* Quoted passage *
What Moore has not mentioned in his complaints of being abused are the events that led up to his fellow Republicans’ extraordinary steps to keep him out of the House chamber, and their own Senate caucus, in the first place.
First, the Senate, where in the summer of 2023 Moore pushed for a special session of the General Assembly to remove Fulton County District Attorney Fani Willis from office for prosecuting Trump on election interference charges. Moore declared it “the fight of our lifetime” and paid for robocalls, texts and emails to target fellow Republican senators to pressure them to join his effort. When they refused, the North Georgia truck driver and auctioneer went on Steve Bannon’s podcast to turn the screws.
“Do you want a civil war? I don’t want a civil war. I don’t want to have to draw my rifle,” Moore said. “I want to make this problem go away with my legislative means of doing so.”
He kept up the pressure, even as senators received threats against them and their young families. With every post on social media about the matter, including the day he was expelled from his caucus, Moore used the publicity to raise money for his reelection campaign. “HELP ME FIGHT BACK!” he wrote, with a link to his campaign account.
Relations between Moore and his colleagues got worse in 2024. Already banished by Senate Republicans, he used a speech during a resolution meant to honor the late House Speaker David Ralston to instead accuse Ralston of corruption — as Ralston’s wife and children watched on.
Lt. Gov. Burt Jones cut him off, while Senate Majority Leader Steeve Gooch called Moore’s speech “probably the meanest thing I’ve seen anybody do in this chamber in the 14 years I’ve served.” Across the Capitol, House members were so offended they applauded when Burns announced Moore would not be allowed into “any property of the Georgia House.”
That brings us to Thursday.
After refusing earlier in the week to apologize to Ralston’s family, which Burns said would have allowed him to return to the House, Moore showed up for the governor’s speech knowing he would be turned away. Told in front of cameras that he could not go into the House chamber, we all saw what happened next.

* Dataset content *
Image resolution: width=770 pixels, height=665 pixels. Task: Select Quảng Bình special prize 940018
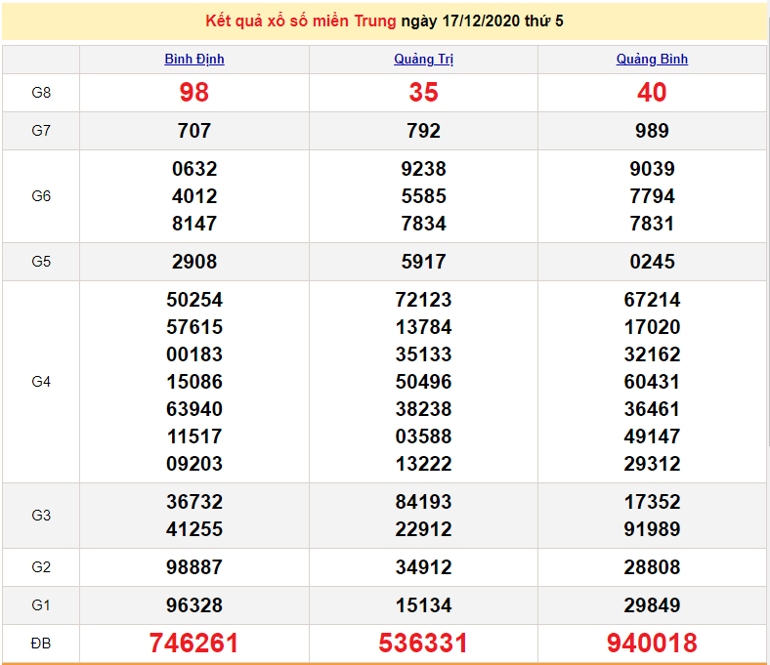click(x=652, y=644)
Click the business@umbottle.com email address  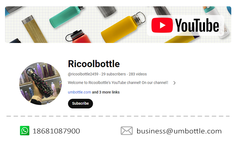coord(179,131)
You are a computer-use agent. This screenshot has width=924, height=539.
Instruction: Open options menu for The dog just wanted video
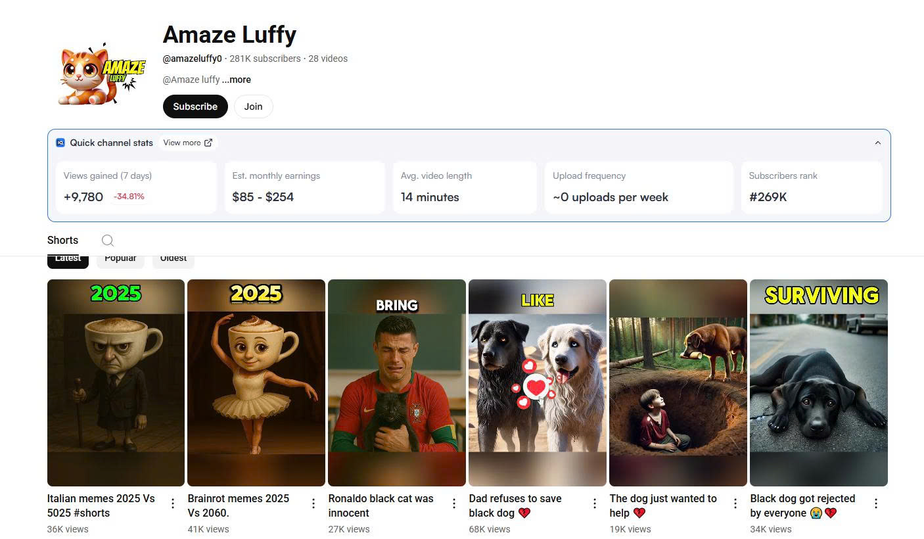tap(735, 504)

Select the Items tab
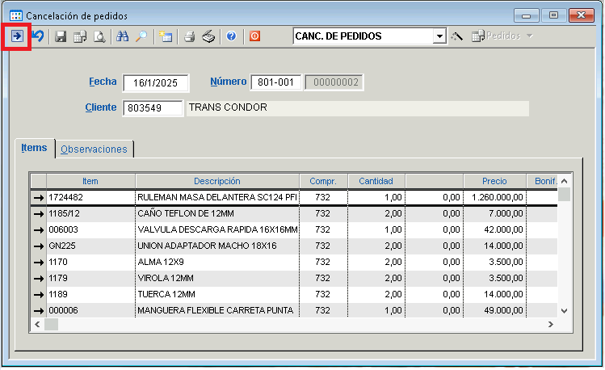point(34,149)
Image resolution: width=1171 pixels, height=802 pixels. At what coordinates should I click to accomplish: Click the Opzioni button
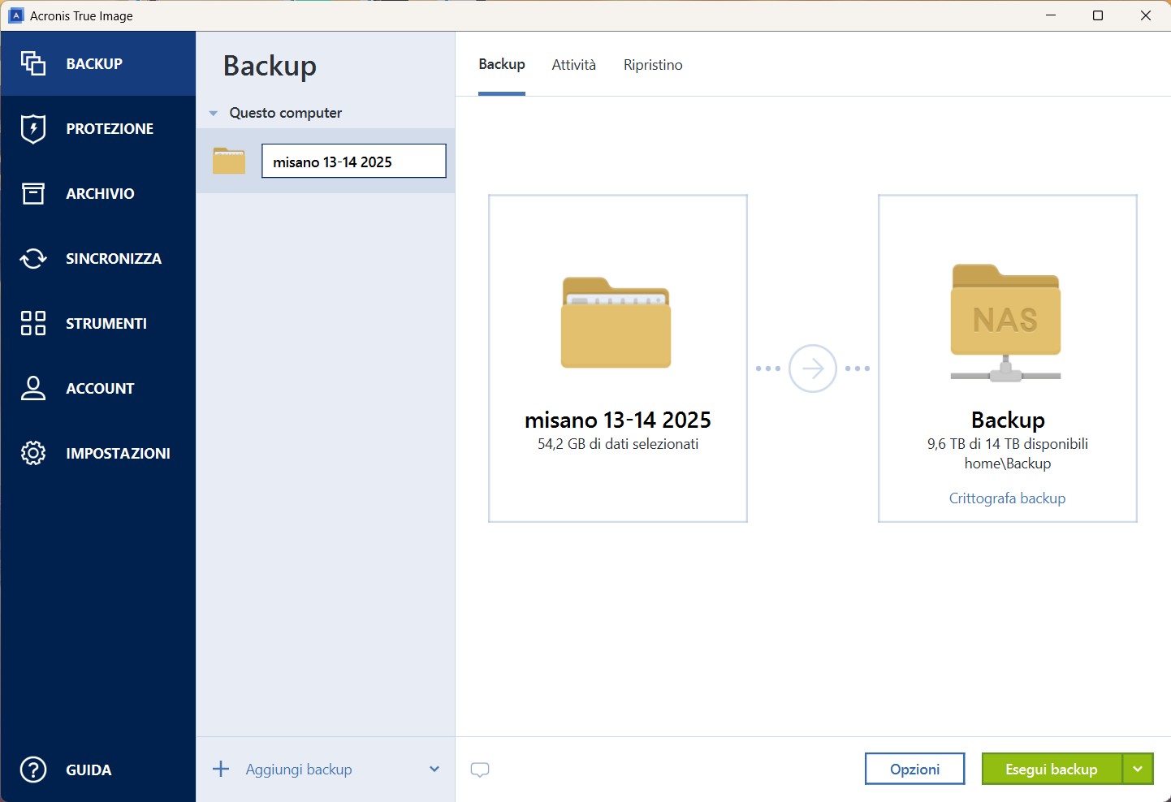tap(914, 769)
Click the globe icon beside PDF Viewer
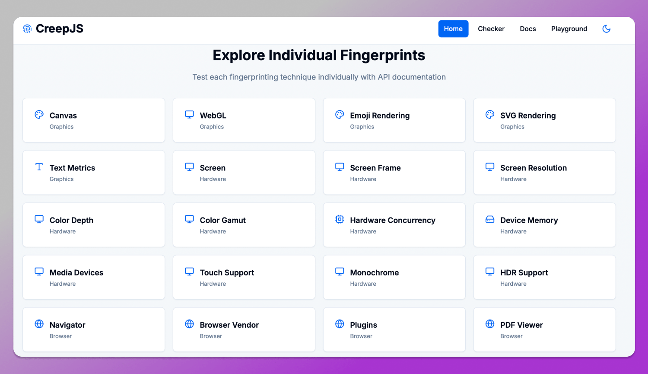Viewport: 648px width, 374px height. tap(490, 324)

* Exercise objective *
Pick up the passage about Moore and the Georgia legislature where it stops, and continue it. The data has no connection to the passage about Moore and his fellow Georgia Republicans.

* Task response *
Moore is not the first lawmaker to be arrested for trying to enter a space in the Capitol. But others who came before him, including Atlanta Democrats state Rep. Park Cannon and then-state Sen. Nikema Williams, were arrested during protests for actual issues.
Cannon was arrested after she tried to enter the governor’s office as he signed an election law she said would lead to voter suppression. And Williams was arrested while standing in the rotunda with her constituents to call for every vote to be counted after the 2018 election.
Moore, by contrast, was arrested after going where he knew he would find a fight.
Although some are saying Moore had the right to be in the chamber, every legislative body has rules members agree to for the good of the people they’re serving. The senator’s behavior showed that Burns’ decision to ban him kept the sideshow outside where it belonged.
In an appropriately dramatic update Thursday night on social media, Moore spoke from a hospital bed in Midtown, still wearing the shirt and pants he had on at the Capitol, to report his hand was “a bit swollen and purple.”
“They took my liberty and freedom away because I was fighting for your liberty and freedom.”
Below that on Moore’s social media post was his Fulton County mug shot, posted alongside the identical image of Trump when he was arrested in Atlanta.
Expect the press tour and fundraising links next. This is how it works.